Borrowed into English from Hawaiian with the meaning 'the warrior' or brave fighter.
Kekoa is a Hawaiian name of striking directness: it means "the warrior" or "the brave one," formed from the definite article "ke" and "koa," the Hawaiian word for warrior, bravery, and bold action. Koa is also the name of Hawaii's most revered native hardwood tree — the acacia koa — whose dense, beautiful timber was used by ancient Hawaiians to carve canoes and surfboards, objects that were themselves instruments of courage and skill. The name thus holds two images simultaneously: the human warrior and the enduring tree, both symbols of Hawaiian strength.
In traditional Hawaiian culture, names were chosen with great care and often carried mana — spiritual power — that shaped the child's destiny. A name like Kekoa was not given casually; it was an aspiration and a blessing, investing the child with the qualities that Hawaiian society most admired. Warriors held an honored place in the ali'i (chiefly) system, and the name would have invoked ancestors, battles, and the deep Polynesian tradition of navigational courage that brought people across thousands of miles of open ocean to the Hawaiian Islands.

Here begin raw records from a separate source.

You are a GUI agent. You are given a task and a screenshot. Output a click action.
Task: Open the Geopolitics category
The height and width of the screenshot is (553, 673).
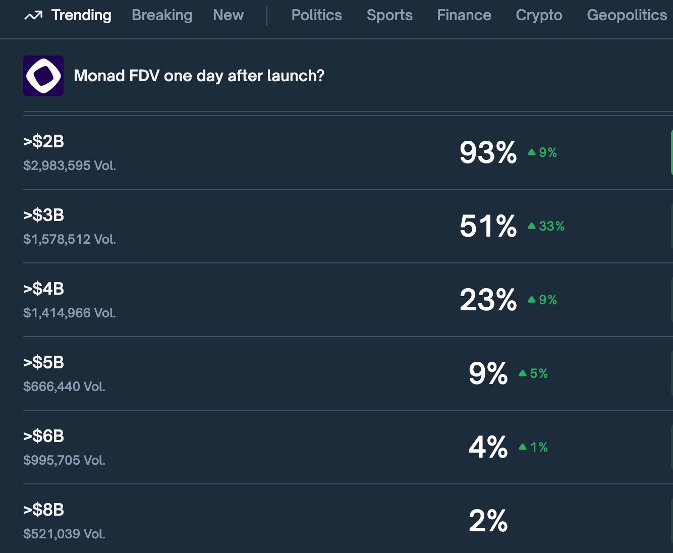coord(627,15)
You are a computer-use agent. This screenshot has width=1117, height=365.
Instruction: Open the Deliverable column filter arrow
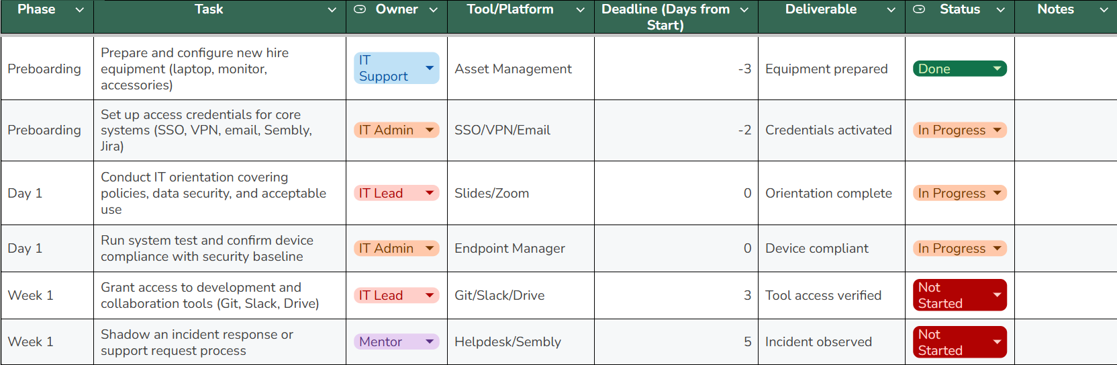click(x=891, y=10)
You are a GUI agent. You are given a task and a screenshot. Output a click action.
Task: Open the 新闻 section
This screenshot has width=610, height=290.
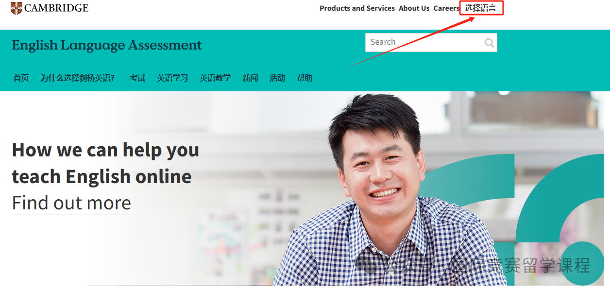(250, 78)
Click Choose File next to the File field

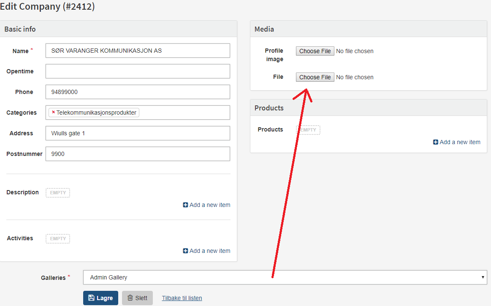[x=315, y=77]
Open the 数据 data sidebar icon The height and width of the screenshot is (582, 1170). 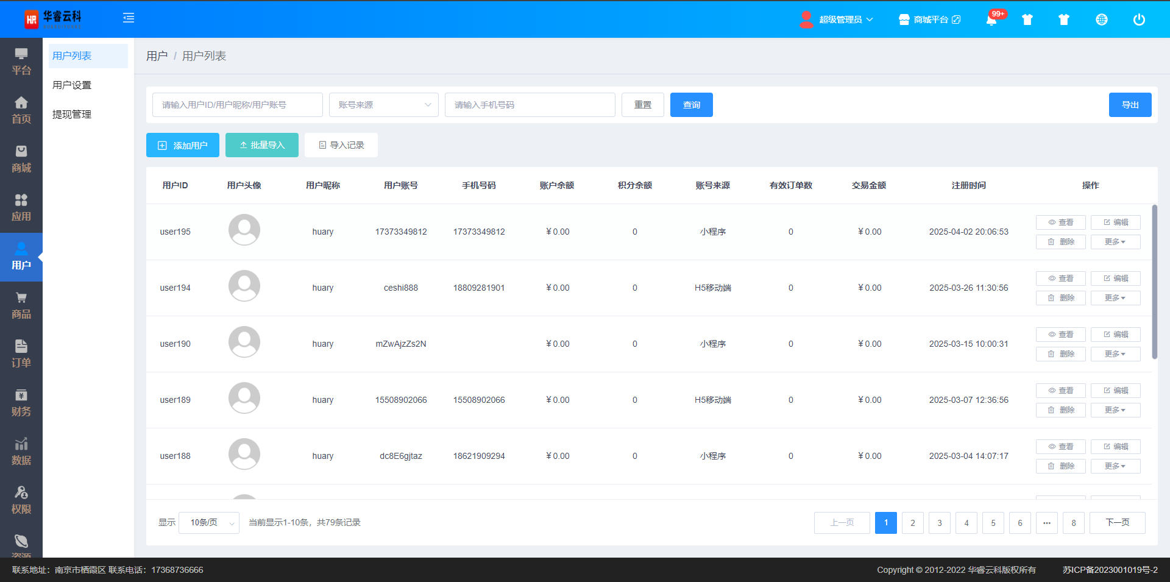pyautogui.click(x=21, y=452)
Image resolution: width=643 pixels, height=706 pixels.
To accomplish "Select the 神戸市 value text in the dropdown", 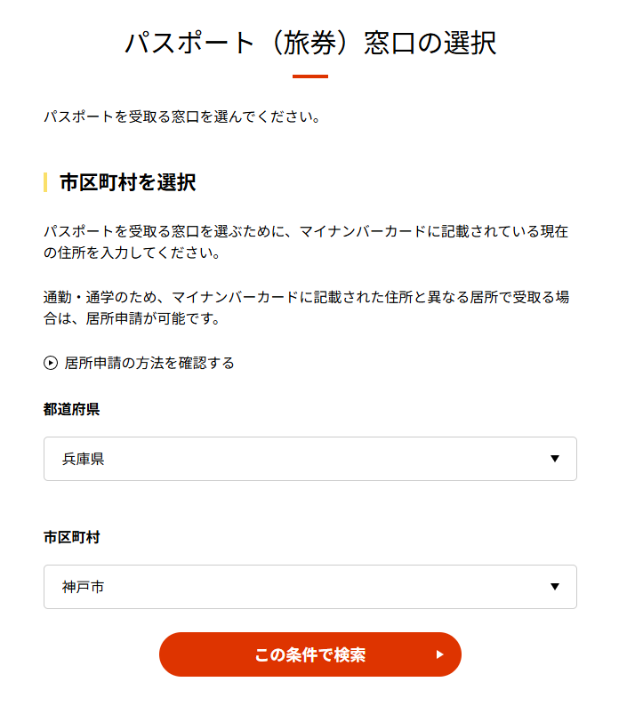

Kekoa has grown steadily in use both within Hawaii and among the broader Hawaiian diaspora on the continental United States. It is used for both boys and girls, though it trends more masculine, and its melodic, open-vowel structure — so characteristic of the Hawaiian language — has made it appealing to parents with no Hawaiian ancestry who are drawn to names that feel grounded in a specific, profound cultural tradition. In an era when meaningful names are prized, Kekoa offers both beauty and substance.